**DATA FOR REVIEW:**

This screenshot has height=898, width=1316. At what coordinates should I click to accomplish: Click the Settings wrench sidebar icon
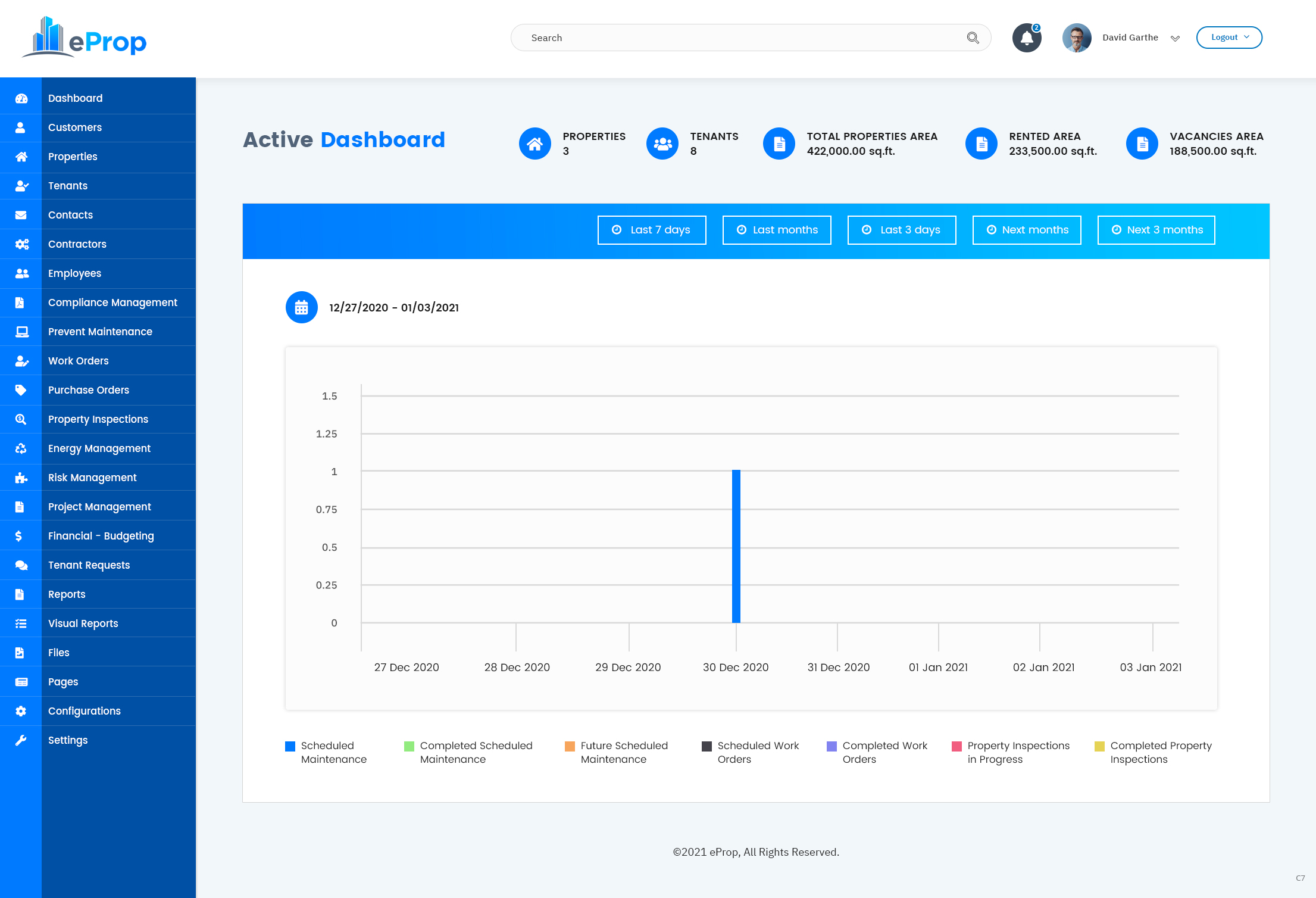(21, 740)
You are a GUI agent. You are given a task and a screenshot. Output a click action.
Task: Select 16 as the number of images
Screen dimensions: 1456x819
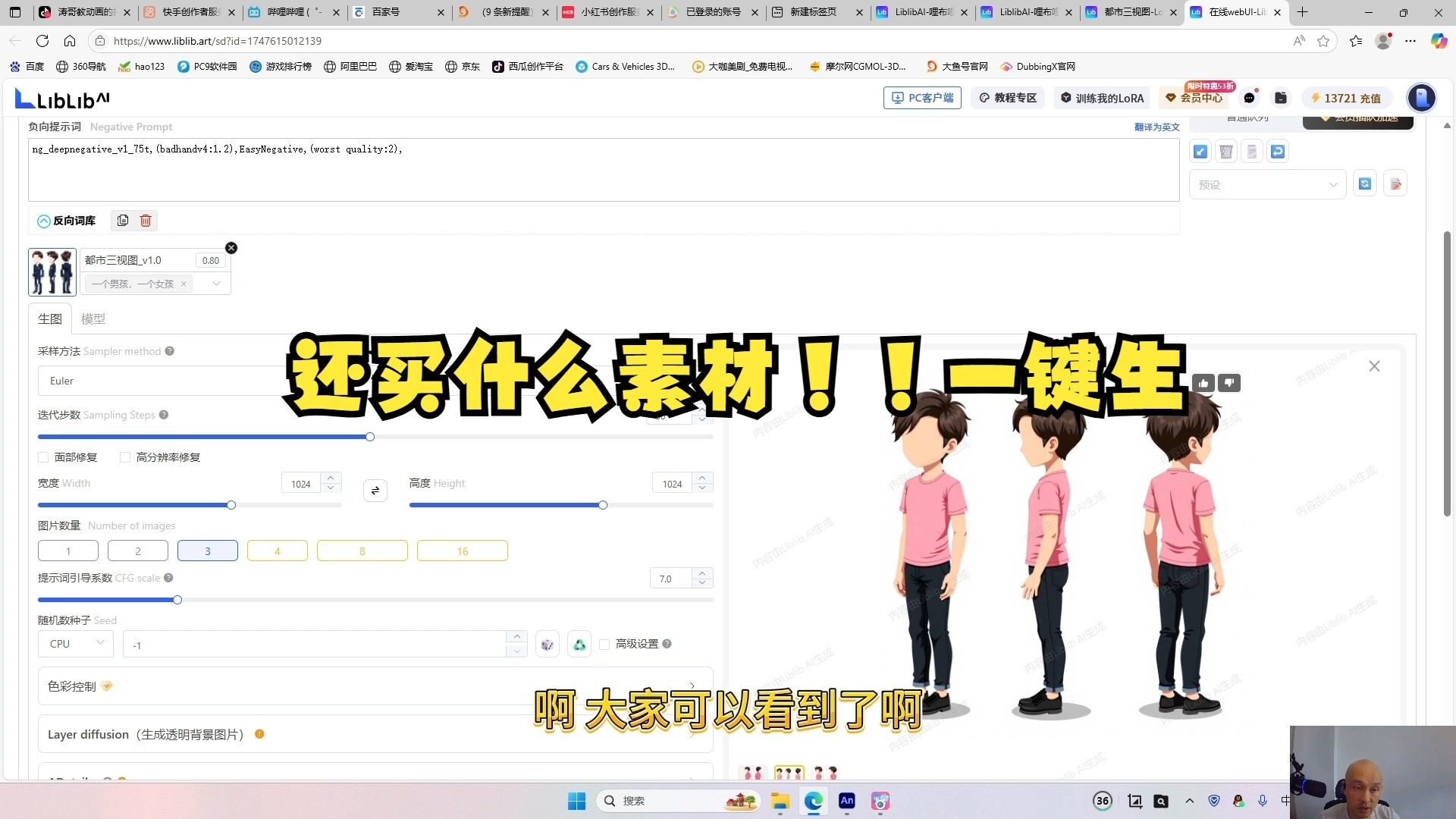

**PROBLEM DESCRIPTION:**
Each line of the material goes into your copy unchanged, but no picture does.

**RESPONSE BOX:**
This screenshot has height=898, width=1316. At what coordinates should I click to accomplish: Click the Settings wrench sidebar icon
(21, 740)
You are a GUI agent. You are given a task and a screenshot. Output a click action.
Task: Select 16 as the number of images
Screen dimensions: 1456x819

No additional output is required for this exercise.